Ricardo Toledo Santos Filho, vice-presidente da OAB São Paulo
Quando foi promulgado, por
decreto-lei há 78 anos, o Código de Processo Penal refletiu a ditadura
do Estado Novo e trouxe dispositivos que ofendem o amplo direito de
defesa, mas têm resistido às alterações introduzidas na legislação penal
do Brasil mesmo nos períodos de reconquista democrática, como os
iniciados em 1945 e 1985. Entre essas deformidades jurídicas destaca-se o
artigo 385 do CPP, que autoriza o juiz a condenar, na ação penal
pública, mesmo que o Ministério Público reconheça a inocência e peça a
absolvição do réu.
Estigmatizado
pela consciência jurídica nacional, o artigo 385 passou incólume pelo
“pacote anticrime” recém-aprovado no Congresso Nacional, omissão que
caracterizou a perda de mais uma oportunidade de se remover tal nota
destoante do nosso ordenamento jurídico, em que se acha acolhido o
sistema acusatório (no qual somente ao Ministério Público incumbe a pública acusação). Remanesceu,
no entanto, a possibilidade do debate, e operadores do Direito têm
revivido a controvérsia que se estabeleceu pelo cotejo do artigo 385,
que admite a desistência da acusação, e o artigo 42, segundo o qual “o
Ministério Público não poderá desistir da ação penal”. Trata-se, em
verdade e ao fundo, de celeuma entre correntes do Direito Penal. De um
lado, a linha inquisitorial, que sustentou a vigência do artigo 385; de
outro, o processo penal de estrutura acusatória, albergado na
Constituição de 1988, a qual, portanto, não recepcionou o artigo
superado.
Como
é natural, a tendência orgânica do MP, sustentada pelo dever de ofício,
é demonstrar completamente a tipificação de crimes e apontar autores,
seguindo a determinação do artigo 41 do CPP: “A denúncia ou queixa
conterá a exposição do fato criminoso, com todas as suas circunstâncias,
a qualificação do acusado ou esclarecimentos pelos quais se possa
identificá-lo, a classificação do crime e, quando necessário, o rol das
testemunhas”. Embora ordinariamente não ocorra com frequência, ao fim da
ação penal, pedido de desistência da acusação, existem exceções, diante
de casos flagrantes de inculpabilidade do réu apurada durante a
tramitação da persecução criminal, quando, por exemplo, testemunhas
atestam sua inocência e desmontam o arenoso castelo de culpa construído
no início, de forma provisória, sem a certeza plena da responsabilidade.
Tais
exceções tornam inaceitável o comando do artigo 385 do CPP por conceder
ao magistrado o poder de menoscabar a renúncia por parte do MP - dominus litis -
à acusação, e, movido por supostas convicções que não encontram
respaldo nos autos e nas manifestações das partes, condenar o acusado já
declarado inocente por quem menos se esperava e a quem cabe a acusação.

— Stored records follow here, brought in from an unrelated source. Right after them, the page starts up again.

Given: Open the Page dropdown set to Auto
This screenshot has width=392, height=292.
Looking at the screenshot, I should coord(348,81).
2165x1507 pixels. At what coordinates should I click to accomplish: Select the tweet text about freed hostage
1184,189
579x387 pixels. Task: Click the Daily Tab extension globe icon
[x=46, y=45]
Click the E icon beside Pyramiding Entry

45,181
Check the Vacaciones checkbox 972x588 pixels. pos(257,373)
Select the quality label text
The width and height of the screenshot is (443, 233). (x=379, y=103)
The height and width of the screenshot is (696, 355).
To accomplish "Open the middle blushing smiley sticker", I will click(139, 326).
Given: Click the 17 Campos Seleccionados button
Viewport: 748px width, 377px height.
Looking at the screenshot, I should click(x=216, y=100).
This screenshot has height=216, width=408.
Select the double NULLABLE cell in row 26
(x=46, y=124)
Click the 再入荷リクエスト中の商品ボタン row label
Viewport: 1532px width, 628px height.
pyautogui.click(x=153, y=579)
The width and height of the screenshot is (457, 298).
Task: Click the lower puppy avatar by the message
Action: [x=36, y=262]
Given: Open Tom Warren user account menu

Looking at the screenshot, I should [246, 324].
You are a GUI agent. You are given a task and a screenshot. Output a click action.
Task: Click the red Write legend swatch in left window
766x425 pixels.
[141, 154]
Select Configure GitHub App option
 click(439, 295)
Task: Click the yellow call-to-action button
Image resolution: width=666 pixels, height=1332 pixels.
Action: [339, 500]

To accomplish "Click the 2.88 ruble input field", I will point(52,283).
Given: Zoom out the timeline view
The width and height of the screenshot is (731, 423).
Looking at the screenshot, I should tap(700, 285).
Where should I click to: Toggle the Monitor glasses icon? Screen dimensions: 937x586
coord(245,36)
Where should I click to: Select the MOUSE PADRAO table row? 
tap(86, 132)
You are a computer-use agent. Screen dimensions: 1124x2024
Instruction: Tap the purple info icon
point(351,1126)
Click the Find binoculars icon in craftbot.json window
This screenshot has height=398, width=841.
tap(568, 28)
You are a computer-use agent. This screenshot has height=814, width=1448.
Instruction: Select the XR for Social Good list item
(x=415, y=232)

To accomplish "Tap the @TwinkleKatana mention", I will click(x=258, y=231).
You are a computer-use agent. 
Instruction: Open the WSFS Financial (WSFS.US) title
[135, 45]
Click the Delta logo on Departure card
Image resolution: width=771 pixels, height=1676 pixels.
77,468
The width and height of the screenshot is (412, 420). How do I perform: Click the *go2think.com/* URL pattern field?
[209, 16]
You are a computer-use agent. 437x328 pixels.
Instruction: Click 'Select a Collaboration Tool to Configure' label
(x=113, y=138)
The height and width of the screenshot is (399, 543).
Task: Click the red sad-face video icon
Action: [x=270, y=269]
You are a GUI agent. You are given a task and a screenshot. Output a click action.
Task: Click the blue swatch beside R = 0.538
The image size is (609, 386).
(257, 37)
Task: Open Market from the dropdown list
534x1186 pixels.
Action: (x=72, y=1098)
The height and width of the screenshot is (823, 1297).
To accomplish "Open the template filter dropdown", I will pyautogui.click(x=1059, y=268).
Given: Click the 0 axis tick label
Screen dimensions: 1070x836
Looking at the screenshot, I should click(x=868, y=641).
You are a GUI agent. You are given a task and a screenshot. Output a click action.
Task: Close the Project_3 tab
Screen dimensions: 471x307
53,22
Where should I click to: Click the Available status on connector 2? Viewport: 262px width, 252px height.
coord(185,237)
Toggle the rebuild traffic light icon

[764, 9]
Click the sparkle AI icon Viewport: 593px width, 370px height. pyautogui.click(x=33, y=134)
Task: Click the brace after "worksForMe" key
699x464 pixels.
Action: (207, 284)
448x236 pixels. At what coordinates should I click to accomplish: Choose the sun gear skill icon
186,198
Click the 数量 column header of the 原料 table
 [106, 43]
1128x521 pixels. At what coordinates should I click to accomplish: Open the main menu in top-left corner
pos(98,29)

É o julgador-acusador redivivo... É matéria de obviedade flagrante,
própria ao Conselheiro Acácio, reconhecer que, se quem tema missão
de acusar admite que o réu não cometeu crime, resulta um contrassenso
manter ao arbítrio do magistrado o poder da condenação, atuando como
juiz-acusador, como nos ritos autocráticos da Inquisição – e, o que não é
menos grave, assumindo o papel que o MP se recusou a desempenhar.
Em
rigor, tal possibilidade agride o princípio da imparcialidade do
magistrado, que, condenando, faz uma escolha pessoal à revelia das
competências que lhe estão distribuídas na Constituição, usurpando
prerrogativa que é do MP, titular formal da pretensão punitiva – pois
seguramente não há maneira de aceitar demonstrada a autoria de um delito
senão pelas alegações do parquet,
decorrente da prova produzida. A sentença é fruto do cotejo da
acusação (tese) e da defesa (antítese), e se a primeira se exime de
sustentar a procedência da denúncia, em razão da ausência de lastro
fático que a possa validar, a única conclusão (síntese) cabível ao
magistrado é a absolvição do réu. Como ainda diria o Conselheiro Acácio,
inexistindo acusação e, portanto, provas de autoria, não pode haver
jamais condenação.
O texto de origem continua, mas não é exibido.